Guide · Architecture

MCP server message queue

Tool calls in an MCP server are synchronous from the client's perspective — the client sends a request and waits for a response. For fast tools (database queries, API calls, calculations) this is fine; the response arrives in milliseconds. For slow tools (video transcoding, large-batch exports, long-running AI tasks that can take minutes) blocking the tool call until completion makes the client wait, ties up the MCP session, and risks hitting transport timeouts. Message queues decouple the trigger (the tool call) from the execution (the background worker), letting the tool return a job ID immediately while the work continues asynchronously.

TL;DR

For long-running tasks: the trigger tool enqueues the job and returns a job_id immediately (no waiting). A separate job_status tool lets the client poll the result. Use BullMQ for a battle-tested TypeScript queue over Redis, or SQLite for simpler single-process deployments. Create one queue connection and one worker at module scope — not per tool call. Add a health_check tool that pings the queue and returns consumer stats; configure AliveMCP (or a synthetic monitor) to call it, since AliveMCP's standard protocol probe only confirms the MCP server is up — it cannot see whether queue consumers are processing jobs.

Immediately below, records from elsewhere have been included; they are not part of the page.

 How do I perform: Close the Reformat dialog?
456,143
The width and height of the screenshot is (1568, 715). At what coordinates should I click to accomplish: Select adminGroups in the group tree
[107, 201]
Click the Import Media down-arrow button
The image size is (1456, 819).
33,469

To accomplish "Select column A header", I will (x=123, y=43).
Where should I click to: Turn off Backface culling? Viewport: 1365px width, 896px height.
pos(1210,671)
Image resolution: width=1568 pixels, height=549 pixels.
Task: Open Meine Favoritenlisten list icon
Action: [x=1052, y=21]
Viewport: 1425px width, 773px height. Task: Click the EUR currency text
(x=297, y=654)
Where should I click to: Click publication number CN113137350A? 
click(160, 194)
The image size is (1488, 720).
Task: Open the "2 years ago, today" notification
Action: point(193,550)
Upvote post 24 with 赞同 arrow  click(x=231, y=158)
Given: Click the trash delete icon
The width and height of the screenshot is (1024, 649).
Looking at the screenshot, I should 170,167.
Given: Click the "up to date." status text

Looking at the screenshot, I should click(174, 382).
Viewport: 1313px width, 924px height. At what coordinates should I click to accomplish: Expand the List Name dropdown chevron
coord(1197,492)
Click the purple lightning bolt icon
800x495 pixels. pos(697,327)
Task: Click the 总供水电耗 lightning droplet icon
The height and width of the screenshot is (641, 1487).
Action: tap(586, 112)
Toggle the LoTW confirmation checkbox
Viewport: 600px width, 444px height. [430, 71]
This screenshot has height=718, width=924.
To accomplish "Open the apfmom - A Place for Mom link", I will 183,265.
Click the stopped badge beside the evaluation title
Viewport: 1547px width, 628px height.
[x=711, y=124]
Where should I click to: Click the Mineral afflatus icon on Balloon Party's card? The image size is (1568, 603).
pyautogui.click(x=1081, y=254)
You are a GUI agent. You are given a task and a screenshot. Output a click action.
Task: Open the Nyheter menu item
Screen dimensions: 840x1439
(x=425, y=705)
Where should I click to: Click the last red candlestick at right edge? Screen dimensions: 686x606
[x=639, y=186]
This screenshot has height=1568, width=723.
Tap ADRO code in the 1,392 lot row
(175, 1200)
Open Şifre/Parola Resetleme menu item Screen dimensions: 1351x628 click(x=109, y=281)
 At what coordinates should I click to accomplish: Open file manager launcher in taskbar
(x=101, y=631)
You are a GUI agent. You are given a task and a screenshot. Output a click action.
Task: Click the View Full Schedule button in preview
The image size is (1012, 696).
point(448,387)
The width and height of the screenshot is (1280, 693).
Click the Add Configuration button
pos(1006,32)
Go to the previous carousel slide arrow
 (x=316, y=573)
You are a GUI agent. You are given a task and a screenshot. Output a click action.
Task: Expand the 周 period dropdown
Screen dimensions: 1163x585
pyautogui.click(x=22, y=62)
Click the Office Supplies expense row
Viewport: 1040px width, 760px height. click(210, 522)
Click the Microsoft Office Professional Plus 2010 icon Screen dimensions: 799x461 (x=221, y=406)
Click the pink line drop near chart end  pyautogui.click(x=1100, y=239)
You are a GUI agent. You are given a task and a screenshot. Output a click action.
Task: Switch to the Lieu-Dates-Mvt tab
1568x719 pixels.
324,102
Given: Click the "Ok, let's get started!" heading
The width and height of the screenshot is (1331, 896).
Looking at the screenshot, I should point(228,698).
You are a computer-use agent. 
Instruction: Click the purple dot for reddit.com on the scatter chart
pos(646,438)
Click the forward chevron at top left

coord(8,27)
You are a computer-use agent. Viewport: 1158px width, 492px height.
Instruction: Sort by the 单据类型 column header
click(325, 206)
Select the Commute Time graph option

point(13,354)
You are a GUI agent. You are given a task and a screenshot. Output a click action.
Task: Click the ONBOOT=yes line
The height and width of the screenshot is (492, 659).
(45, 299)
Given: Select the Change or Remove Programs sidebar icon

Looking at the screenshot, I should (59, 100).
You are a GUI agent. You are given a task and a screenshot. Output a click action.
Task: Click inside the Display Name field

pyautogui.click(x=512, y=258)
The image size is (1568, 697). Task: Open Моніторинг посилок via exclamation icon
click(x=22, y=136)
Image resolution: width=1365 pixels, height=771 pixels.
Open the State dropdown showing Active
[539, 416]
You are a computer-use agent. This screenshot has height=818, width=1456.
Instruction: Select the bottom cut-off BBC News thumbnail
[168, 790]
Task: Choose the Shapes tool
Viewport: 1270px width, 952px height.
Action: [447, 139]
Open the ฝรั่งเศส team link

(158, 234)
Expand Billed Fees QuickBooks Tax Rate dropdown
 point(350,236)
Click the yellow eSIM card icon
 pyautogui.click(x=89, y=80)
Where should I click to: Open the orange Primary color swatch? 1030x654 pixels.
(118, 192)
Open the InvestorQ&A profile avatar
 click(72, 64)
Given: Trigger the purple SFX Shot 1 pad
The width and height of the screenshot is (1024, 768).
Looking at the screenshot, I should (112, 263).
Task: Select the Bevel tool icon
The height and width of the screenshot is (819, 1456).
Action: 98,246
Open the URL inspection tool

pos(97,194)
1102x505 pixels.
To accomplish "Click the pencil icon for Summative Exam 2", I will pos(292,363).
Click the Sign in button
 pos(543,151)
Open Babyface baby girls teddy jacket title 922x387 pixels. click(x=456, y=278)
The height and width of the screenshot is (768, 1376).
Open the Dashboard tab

When to use a message queue

Not every slow operation needs a queue. The decision tree:

Under 30 seconds, deterministic latency: block and await. Return the result directly. Add a timeout with AbortSignal and return isError: true if it exceeds the budget.
30 seconds to a few minutes, known completion time: consider long-polling — return the result when ready, keep the HTTP connection open (the MCP transport supports this). Useful for AI inference where the model response is streaming.
Minutes to hours, or bursty arrival rate: use a queue. The tool enqueues the job and returns immediately. The worker processes at its own pace. This handles back-pressure naturally — excess jobs queue up rather than overwhelming the worker pool.
Fan-out to multiple consumers: use a queue with multiple worker instances. Each job is processed by exactly one worker (competing consumers), or delivered to all workers (pub/sub, depending on the queue semantics).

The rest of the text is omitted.